Покуда длилась пауза в создании подобия «Сиды», Сима попала под влияние Веры Михайловны. Та, кроме того, что была оригиналкой в области одежды, оказалась страстной любительницей растений. Начались разговоры об аэропонике и тому подобном. В оранжерее посадили клубнику и помидоры. Дошло до того, что Сима и ночевала в оранжерее. Только вот привычка к утреннему и вечернему душу заставляла тяжело вздыхать. После салата из первых помидоров обеих исследовательниц хорошенько пронесло: твердые, зеленые плоды жаловались на недостаток солнца. Но вкус томатов был вполне приличным. Поражение запили чаем из смородинового листа, снятого с куста, выращенного в оранжерее, заели местным, жестким как подошва, пирожком и решили эксперимент продолжить. Уговорили отца настоятеля послать двух стрельцов, за послушание, на строительный рынок: привезти доски. Далее – Сима, вдвоем с Верой Михайловной, распилили их на нужные детали и сколотили ящики. Высадили рассаду. На все про все ушла неделя. Сима осталась без маникюра, волосы поблекли, но глаза лучились. Отец настоятель, понаблюдав за горячностью новой прихожанки, отправил ее в отпуск. Печь мужу пироги. И – как оказалось – вовремя.
Шепель, благородно усталый, в сшитом на заказ костюме и английских ботинках, пахнущий изысканными специями (ужинал в ресторане) и ароматерапией (час как из дорогого клуба – занимался на тренажерах), вошел в бывшую гостиную Четверга. И остолбенел. На столике красовался огромный расстегай: с альбом по искусству размером. Пирог издавал такой аромат, что даже у сытого Влада проснулся желудок. В ванной тем временем шумела вода: Сима отмокала от оранжерейных трудов. На кухне царил великолепный беспорядок: мокрая посуда лежала на всех возможных поверхностях. Чистая, но уже готовая для следующей кулинарной битвы.
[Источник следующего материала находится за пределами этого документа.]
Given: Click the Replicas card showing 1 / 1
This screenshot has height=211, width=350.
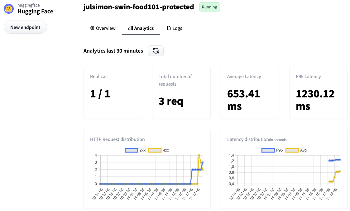Looking at the screenshot, I should pos(113,92).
– Наследник срочно нужен! – крякнул довольный Шепель.
Серафима чувствовала себя как в тот золотой период, когда узы философа уже пали, а узы Киселева еще не появились. Или тогда, когда уз Киселева уже не было. Серафима летала. Свободная, идеальная, похожая на праздничный фейерверк.
Страна моя, страна моя, прекрасная моя. Сон наяву. Америка! Россия! Город будущего, страна городов! Приветствую, good morning!
Сима снова похудела, высохла, но тем острее обозначилась ее непривычная, ломаная красота. Силы исходили от нее ужасающим потоком. Порой она бралась за неслыханное дело одна и выполняла его. Понимала ее состояние только любвеобильная Вера Михайловна, привязавшаяся к ней как к дочери. И всему причиной был Шепель. Сима чувствовала, будто всей подоплекой, что если бы он тогда не настоял на венчании, вряд ли бы она теперь обладала такими силами.
Серафима, кажется, почти не думала теперь о Владе. Влад появлялся как солнце, и без него было муторно, холодно. Сима не видела в нем особых достоинств, но ее будто вело какое-то сладкое наваждение, как только он возникал на горизонте. Ежедневные разлуки заметно изматывали ее. Сима бросалась на дела с ухваткой матерой волчицы, но причиной снова был Влад. Сима будто зависела от него. И будто полюбила свою зависимость. Тонкие настроения, свойственные Симе раньше, словно поблекли, зато пробудился здоровый интерес: к еде, сну, даже к своей внешности. Сима словно отупела, но Шепель только голову терял: новая Сима ему нравилась страшно. В новой Симе появилось то, чего ему будто не хватало в прозрачной модистке.
– Когда наследник будет? – спрашивал Влад, и Сима уже не тушевалась от грубоватого вопроса. Но наследника пока не было. Разрешение всех недосказанностей в Симином бытии наступило внезапно, и предшествующие тучки нельзя было считать его знамением.